Development of a drying method for proteins based on protein-hyaluronic acid precipitation.

This study aims to develop a new method to dry proteins based on protein-hyaluronic acid (HA) precipitation and apply the precipitation-redissolution technique to develop highly concentrated protein formulations. Lysozyme was used as a model protein and HA with various molecular weights (MW) were investigated. Under low ionic strength, low-MW HA (e.g., MW: around 5 K) did not induce lysozyme precipitation. Conversely, high-MW HA (e.g., MW: approximately from 40 K to 1.5 M) precipitated more than 90 % of lysozyme. The dried lysozyme-HA precipitates had moisture levels between 4 % and 5 %. The lysozyme-HA precipitates could be redissolved using PBS (pH 7.4, ionic strength: ∼ 163 mM).
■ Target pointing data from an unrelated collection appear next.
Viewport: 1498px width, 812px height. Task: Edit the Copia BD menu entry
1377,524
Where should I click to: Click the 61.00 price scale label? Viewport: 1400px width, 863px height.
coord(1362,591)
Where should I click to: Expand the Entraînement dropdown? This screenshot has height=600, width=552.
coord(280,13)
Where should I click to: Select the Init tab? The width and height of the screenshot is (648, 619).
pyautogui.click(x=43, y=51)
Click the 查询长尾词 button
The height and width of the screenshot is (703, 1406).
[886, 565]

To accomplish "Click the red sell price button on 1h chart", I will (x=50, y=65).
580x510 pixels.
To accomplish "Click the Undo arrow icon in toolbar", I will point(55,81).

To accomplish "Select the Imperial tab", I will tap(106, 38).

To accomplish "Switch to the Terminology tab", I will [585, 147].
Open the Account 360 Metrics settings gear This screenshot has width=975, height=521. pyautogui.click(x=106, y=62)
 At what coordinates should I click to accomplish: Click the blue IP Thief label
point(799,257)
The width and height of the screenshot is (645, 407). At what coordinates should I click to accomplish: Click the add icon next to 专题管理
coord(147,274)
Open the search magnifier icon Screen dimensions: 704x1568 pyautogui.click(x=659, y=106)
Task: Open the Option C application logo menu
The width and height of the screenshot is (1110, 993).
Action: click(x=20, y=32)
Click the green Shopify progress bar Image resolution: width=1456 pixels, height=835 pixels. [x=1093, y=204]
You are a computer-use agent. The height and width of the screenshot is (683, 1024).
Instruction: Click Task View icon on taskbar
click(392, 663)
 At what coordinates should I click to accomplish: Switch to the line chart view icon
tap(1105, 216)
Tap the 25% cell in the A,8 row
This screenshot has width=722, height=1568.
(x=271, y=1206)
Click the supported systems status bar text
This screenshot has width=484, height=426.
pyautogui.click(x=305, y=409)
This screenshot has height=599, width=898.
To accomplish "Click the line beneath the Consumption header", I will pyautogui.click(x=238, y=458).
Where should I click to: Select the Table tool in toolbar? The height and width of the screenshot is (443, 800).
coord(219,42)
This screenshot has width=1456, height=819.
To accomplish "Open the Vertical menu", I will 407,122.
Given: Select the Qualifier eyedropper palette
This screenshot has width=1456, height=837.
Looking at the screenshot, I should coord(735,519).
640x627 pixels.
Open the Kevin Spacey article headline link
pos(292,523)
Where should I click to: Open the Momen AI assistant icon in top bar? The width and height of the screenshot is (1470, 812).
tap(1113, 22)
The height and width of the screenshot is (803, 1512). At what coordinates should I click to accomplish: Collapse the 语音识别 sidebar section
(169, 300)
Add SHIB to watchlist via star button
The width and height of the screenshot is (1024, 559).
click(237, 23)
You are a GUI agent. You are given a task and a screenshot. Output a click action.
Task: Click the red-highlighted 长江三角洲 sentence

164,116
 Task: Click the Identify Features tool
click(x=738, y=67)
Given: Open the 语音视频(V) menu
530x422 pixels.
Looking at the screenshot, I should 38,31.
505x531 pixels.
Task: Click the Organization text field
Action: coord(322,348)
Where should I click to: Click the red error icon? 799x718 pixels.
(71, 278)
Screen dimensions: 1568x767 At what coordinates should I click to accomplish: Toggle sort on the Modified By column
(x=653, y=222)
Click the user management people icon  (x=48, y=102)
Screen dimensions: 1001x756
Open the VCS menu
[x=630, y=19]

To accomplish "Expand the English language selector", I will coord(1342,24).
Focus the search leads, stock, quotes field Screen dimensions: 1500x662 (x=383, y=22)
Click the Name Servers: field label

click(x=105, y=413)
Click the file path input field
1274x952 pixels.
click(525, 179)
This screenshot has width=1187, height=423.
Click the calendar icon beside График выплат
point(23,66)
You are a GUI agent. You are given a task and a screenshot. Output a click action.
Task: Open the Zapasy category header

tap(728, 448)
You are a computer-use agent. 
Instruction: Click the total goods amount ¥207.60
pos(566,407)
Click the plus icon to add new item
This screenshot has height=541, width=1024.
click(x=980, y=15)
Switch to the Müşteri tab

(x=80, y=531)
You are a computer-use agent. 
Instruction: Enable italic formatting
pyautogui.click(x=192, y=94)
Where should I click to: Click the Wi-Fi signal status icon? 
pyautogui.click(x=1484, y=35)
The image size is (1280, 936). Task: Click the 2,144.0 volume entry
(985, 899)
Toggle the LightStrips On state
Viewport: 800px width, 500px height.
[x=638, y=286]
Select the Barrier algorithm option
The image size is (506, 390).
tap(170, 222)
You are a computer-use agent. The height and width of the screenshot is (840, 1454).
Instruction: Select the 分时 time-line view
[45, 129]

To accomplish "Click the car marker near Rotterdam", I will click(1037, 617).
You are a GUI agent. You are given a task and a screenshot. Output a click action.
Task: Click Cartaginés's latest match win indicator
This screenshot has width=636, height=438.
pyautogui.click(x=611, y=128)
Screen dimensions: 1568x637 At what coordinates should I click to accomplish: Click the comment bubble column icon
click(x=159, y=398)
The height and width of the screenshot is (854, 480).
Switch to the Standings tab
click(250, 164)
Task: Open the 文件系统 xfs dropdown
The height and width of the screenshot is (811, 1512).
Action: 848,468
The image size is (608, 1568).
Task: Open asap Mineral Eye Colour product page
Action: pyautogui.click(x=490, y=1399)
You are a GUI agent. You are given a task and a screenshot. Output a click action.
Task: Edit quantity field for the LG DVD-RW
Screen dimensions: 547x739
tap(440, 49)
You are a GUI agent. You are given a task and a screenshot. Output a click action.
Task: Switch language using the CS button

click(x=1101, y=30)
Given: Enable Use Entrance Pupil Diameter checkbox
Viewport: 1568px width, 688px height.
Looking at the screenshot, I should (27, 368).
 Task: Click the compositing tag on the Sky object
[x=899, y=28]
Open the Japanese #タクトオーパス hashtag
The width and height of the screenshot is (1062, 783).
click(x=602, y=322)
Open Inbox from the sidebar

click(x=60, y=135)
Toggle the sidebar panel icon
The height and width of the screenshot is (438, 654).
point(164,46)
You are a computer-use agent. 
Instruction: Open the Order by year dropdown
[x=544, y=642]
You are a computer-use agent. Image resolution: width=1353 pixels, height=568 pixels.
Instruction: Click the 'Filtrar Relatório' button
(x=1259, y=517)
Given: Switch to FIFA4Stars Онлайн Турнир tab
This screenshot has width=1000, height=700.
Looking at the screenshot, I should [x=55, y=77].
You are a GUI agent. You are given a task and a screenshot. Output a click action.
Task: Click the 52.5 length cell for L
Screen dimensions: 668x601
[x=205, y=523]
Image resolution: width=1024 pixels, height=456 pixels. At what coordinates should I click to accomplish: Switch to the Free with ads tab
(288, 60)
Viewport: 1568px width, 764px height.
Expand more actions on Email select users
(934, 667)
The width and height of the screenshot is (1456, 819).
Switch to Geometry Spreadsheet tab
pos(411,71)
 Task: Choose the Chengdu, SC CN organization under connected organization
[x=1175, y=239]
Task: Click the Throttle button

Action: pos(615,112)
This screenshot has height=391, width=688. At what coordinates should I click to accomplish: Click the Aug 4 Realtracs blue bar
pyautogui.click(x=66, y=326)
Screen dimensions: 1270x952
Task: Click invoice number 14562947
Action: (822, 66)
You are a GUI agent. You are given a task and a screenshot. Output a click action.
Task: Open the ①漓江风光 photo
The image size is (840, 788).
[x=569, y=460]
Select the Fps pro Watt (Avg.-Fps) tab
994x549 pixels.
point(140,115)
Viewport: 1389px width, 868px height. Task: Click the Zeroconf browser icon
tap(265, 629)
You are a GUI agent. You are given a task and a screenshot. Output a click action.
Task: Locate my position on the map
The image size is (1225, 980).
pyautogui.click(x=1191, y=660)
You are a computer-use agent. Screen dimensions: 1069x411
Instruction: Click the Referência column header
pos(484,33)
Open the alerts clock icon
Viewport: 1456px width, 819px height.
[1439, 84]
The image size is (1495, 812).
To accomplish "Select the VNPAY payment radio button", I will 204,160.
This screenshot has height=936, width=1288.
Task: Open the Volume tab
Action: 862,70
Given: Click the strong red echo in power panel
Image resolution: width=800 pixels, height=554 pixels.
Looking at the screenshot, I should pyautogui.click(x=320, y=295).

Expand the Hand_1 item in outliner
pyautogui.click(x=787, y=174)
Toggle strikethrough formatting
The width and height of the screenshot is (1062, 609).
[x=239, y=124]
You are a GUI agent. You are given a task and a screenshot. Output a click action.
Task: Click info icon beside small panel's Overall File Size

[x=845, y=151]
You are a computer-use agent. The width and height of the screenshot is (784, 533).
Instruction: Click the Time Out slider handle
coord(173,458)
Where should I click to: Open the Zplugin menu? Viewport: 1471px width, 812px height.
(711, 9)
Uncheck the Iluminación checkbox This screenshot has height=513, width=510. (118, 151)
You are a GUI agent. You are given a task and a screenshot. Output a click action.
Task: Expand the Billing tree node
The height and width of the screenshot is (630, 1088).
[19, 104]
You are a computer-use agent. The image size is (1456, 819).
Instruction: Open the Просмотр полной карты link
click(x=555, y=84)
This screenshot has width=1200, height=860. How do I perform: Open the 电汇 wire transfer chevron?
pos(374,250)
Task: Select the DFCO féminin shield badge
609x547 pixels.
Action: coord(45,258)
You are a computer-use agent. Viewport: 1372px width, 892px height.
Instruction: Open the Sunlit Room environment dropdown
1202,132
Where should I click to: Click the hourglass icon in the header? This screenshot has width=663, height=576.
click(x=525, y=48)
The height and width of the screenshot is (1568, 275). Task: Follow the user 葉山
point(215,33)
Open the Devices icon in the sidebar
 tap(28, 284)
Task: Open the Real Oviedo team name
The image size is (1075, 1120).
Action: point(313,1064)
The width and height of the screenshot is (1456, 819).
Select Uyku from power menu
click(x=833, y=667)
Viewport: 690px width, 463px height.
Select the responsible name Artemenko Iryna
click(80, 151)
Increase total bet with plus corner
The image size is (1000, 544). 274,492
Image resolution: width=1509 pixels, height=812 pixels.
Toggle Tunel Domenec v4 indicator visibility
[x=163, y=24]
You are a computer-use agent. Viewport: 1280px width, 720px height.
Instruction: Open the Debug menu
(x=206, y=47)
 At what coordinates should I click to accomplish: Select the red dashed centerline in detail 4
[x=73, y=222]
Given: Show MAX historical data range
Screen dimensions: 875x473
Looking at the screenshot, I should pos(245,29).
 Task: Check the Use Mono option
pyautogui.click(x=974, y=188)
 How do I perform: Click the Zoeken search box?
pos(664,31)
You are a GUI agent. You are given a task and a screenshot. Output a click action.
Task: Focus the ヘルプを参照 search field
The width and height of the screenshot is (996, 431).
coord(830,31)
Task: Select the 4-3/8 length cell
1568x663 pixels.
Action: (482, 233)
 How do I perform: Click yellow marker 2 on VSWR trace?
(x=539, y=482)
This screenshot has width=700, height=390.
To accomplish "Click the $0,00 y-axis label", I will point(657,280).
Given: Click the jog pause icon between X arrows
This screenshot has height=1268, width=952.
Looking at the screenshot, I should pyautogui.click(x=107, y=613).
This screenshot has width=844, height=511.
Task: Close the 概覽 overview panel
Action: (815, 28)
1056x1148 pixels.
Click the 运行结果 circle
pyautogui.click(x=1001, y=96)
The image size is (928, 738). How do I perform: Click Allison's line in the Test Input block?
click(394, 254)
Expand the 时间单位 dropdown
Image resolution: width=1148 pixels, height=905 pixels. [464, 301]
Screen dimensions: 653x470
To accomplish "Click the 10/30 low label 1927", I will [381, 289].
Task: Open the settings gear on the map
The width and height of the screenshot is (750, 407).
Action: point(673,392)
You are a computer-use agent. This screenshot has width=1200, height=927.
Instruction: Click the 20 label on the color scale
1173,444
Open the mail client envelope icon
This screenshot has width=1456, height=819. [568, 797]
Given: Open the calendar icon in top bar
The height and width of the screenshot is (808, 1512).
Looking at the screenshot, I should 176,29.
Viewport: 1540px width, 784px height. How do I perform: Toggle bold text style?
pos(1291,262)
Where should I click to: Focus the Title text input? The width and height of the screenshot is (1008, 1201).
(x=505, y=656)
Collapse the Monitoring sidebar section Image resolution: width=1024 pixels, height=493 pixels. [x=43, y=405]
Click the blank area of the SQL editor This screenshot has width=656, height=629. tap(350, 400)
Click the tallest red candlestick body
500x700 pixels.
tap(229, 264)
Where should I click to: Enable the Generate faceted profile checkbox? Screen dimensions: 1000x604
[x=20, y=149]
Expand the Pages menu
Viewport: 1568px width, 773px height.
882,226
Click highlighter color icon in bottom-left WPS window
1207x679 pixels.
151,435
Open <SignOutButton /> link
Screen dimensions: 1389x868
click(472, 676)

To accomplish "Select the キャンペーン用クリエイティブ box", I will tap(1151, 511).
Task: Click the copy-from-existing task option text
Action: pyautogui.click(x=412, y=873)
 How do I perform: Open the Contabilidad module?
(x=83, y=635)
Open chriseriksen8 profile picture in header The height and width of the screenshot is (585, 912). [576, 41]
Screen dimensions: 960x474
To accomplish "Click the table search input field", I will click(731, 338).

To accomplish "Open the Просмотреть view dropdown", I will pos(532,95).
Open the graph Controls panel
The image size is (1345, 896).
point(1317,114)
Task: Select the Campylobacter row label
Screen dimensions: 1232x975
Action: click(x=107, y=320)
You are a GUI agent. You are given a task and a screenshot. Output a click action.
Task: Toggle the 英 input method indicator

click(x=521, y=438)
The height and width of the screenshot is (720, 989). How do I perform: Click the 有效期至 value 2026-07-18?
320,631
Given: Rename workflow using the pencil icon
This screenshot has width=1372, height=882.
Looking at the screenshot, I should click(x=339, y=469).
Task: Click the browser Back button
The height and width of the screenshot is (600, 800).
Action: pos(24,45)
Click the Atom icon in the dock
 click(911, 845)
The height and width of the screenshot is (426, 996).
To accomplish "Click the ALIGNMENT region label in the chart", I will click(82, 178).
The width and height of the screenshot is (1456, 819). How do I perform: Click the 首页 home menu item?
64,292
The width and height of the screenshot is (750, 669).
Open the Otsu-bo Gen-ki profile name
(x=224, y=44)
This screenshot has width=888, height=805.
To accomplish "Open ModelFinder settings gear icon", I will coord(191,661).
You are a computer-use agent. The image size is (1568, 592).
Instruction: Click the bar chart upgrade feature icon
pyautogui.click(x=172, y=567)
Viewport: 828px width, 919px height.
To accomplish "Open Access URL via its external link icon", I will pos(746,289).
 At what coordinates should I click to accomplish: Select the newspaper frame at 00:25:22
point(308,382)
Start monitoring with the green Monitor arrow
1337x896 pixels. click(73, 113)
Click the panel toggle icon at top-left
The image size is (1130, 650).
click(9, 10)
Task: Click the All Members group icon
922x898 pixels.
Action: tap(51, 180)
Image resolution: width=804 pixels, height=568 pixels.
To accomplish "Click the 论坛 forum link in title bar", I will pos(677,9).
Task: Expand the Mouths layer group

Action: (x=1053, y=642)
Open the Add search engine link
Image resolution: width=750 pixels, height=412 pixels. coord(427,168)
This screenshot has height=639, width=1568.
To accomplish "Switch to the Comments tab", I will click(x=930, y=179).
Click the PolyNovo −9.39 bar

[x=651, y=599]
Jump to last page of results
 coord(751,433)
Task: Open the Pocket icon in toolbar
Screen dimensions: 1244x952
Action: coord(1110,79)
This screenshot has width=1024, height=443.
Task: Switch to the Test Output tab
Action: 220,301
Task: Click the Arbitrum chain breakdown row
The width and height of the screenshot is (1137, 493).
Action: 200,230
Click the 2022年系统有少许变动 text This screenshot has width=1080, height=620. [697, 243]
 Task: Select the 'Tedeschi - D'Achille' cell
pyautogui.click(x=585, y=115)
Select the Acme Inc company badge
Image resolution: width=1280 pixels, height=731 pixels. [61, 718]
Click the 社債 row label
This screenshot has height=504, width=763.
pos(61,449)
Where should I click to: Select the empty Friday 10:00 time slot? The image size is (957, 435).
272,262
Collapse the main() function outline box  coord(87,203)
The viscosity of the reconstituted solution was dependent on HA MW, e.g., 4 cP for HA40K, and 155 cP for HA1.5 M, suggesting low-MW HA might be a proper excipient for highly concentrated solution formulations for subcutaneous/intraocular injection and high-MW HA may fit for other applications. The tertiary structure of lysozyme after the precipitation-redissolution steps had no significant difference from that of the original lysozyme as confirmed by fluorescence spectroscopy. The denaturation temperature of lysozyme after the precipitation-redissolution steps and that of the original lysozyme were close, indicating they possessed similar thermal stability. The accelerated stability study revealed that lysozyme stored in the dry precipitates was more physically stable than that in the buffer solution. Overall, this new drying technique is suitable for drying proteins and exhibits several benefits such as minimum energy consumption, cost effectiveness, high production yield, and mild processing conditions. In addition, the precipitation-redissolution technique proposed in this study can potentially be used to develop highly concentrated formulations, especially for proteins experiencing poor stability in the liquid state.